A closer look at Runecast

Last week, I had the pleasure of catching up with a new startup called Runecast. These guys are doing something that is very close to my heart. As systems become more and more complex, and with fewer people taking on more responsibility, highlighting potential issues, and providing descriptive guidance to resolving an issue is now critical. This is something that is resonating in the world of HCI, hyper-converged infrastructure, where the vSphere administrator may also be the storage administrator, and perhaps the network administrator too. This is where Runecast come in. Using a myriad of resources such as VMware’s Knowledgebase system, Security Hardening Guide, various Best Practices, and other assorted information, Runecast can monitor your vSphere infrastructure and bring to your attention the need for some remediation. This could be because something in the logs matched an issue reported in a KB, or new hosts have been added to a cluster which have not been security hardened, or that VMware has released a new patch or update, and it is relevant to your environment.

Setup

The Runecast product comes as a virtual appliance (OVA). Simply deploy it in your infrastructure and connect it to your vCenter Servers. The appliance needs 2 vCPUs and 6GB RAM. The latest appliance, version 1.5 (which released today incidentally), has 2 x VMDKs (40GB). This is primarily to facilitate a new feature in v1.5 which allows the appliance to gather logs and provide reporting on multiple vCenter Servers. Once logged in, the appliance can be setup to monitor ESXi hosts as well as VMs. For ESXi hosts, the syslog is redirected to the appliance, and the appropriate firewall rules are configured. Virtual Machine log output can also be redirected to the appliance. This is done by adding an entry to the VM’s .vmx, and then the VM needs to be powered cycled or migrated for the update to take effect. The appliance only needs internet access to download new updates. However, updates can be provided in other ways for sites that do not have access to the outside world. This diagram provides a basic overview of the architecture.
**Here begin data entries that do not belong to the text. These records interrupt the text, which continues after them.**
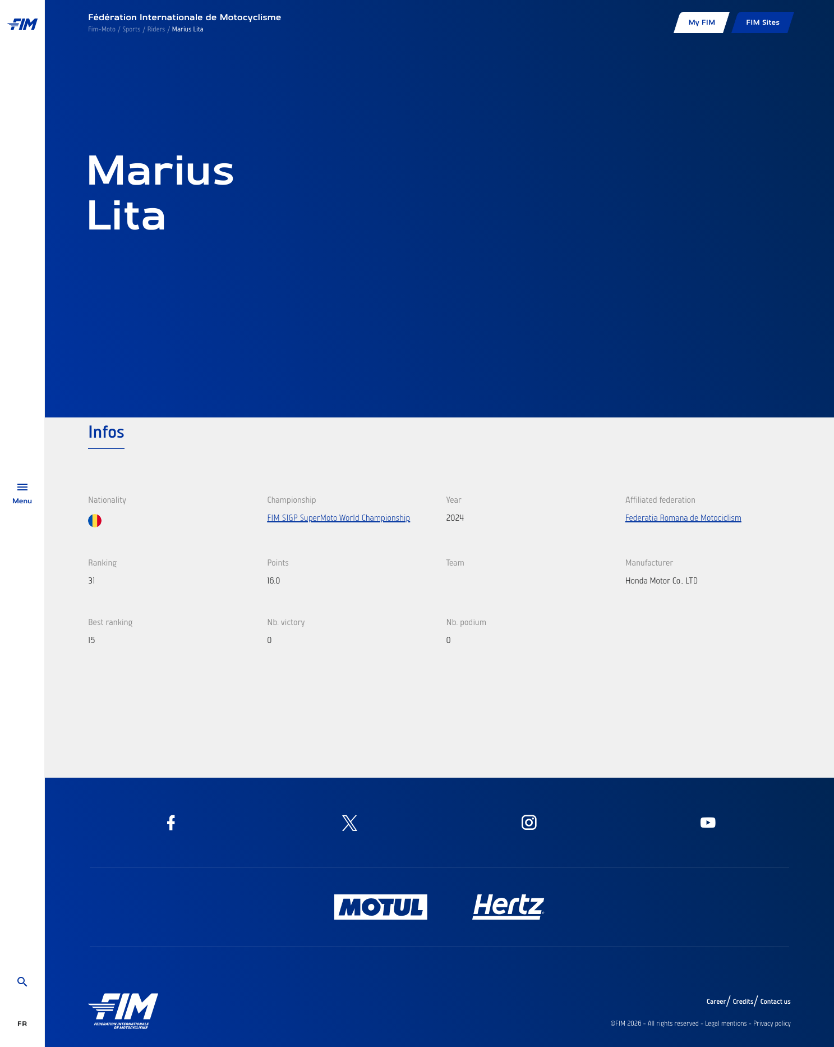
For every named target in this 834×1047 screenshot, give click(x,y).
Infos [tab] (106, 431)
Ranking (102, 562)
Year (454, 499)
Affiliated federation (660, 499)
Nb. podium (466, 621)
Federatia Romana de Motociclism (683, 517)
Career (716, 1001)
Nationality (107, 499)
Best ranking (110, 621)
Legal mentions (726, 1023)
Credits (742, 1001)
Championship (291, 499)
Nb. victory (286, 621)
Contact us (776, 1001)
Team (455, 562)
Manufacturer (649, 562)
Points (278, 562)
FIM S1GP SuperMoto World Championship (338, 517)
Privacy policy (772, 1023)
We were told that Runecast are currently making new updates every 2 weeks on average, but if there is a critical update from VMware, they will push this to their users quicker than that.

Demo

I must say that the demo was very intuitive. After about 30 minutes, I felt like I would be able to drive this very easily myself. Stanimir Markov demonstrated the product to us and during the demo, we saw examples of issues related to security hardening being highlighted, missing best practices, as well as alerts being generated because the log analysis caught something  that was highlighted in a VMware Knowledgebase article. I then deployed it myself in my own lab, and had it running in a matter of minutes. Probably the easiest way to get a feel for it is via some of the screenshots that I took. Here is a nice one which highlights whether a bunch of different best practices have passed or failed, and also how many objects in the inventory are impacted by this check.

This is another nice one – KBs discovered. This is highlighting whether or not the criteria in a certain knowledgebase article is applicable in this environment, and again how many objects are affected. Not only that, but each of those objects can then be queried to get even further detail, such as the ESXi host below. You’ll also notice that event of the alerts/warnings comes with a severity level, which the Runecast team determine based on the impact the “known issue” can have on your environment. As you can see below, this one could cause a PSOD (Purple Screen of Death), so it is categorized as “Critical” from an availability perspective.

The other nice feature is that you can read the KB articles via the appliance interface. There is no need to connect to the VMware KB site to review the content. Very useful again for those sites that do not have internet access.

I’ll just add one more screenshot that I thought was interesting. This was from the security hardening view. I know that this was a very important category for a lot of customers, but it requires a lot of due diligence to make sure it was implemented correctly. This is especially true in HCI, where you might be regularly scaling out the HCI system by adding new hosts to the cluster. Manually making sure all the security hardening is in place can be tedious. With Runecast, you can verify that the security hardening changes have indeed been implemented:

While I haven’t been able to touch on all aspects of the Runecast interface in this post, I was very impressed by its simplicity, and ease-of-use. Compared to a lot of other interfaces, it seemed very intuitive to use, with no steep learning-curve needed. Other items that impressed me were the ability to get an inventory view, and see how many alerts are associated with each host, or VM, or datastore, or network, etc. I also liked the filtering mechanism, where some alerts could be ignored temporarily or permanently, perhaps during a planned maintenance period.

One limitation is around remote alerting. Right now this is only available via email, but the Runecast team are working on additional notification mechanisms, such as SNMP traps and web hooks for applications such as Slack, etc. This is feedback that they have heard from many of their customers.

About Runecast

Runecast are currently up at 10 full time employees, with another 4 part time employees. The majority of the development work is being carried out in the Czech Republic, and they have a presence in many other countries. Runecast offer a free 30 day trial of their product, and I also believe the VMware vExperts have an access to an NFR license. Licensing is based on an annual subscription rate, which I understood to be $250 per CPU per year. Runecast Analyzer can be downloaded here.

I must say that I was impressed by this product. Like I said at the beginning of this post, as HCI becomes more prevalent, the onus will be on fewer people to manage more of the infrastructure. Those people are invariably the vSphere admins, and tooling will be critical in reducing troubleshooting time. The next step will not just be proactive highlighting of potential issues, but prescriptive guidance and remediation in the event of a failure.

Runecast are participating in a number of VMware User Group meetings globally this year, and they will also be at VMworld. Go check them out if you see them.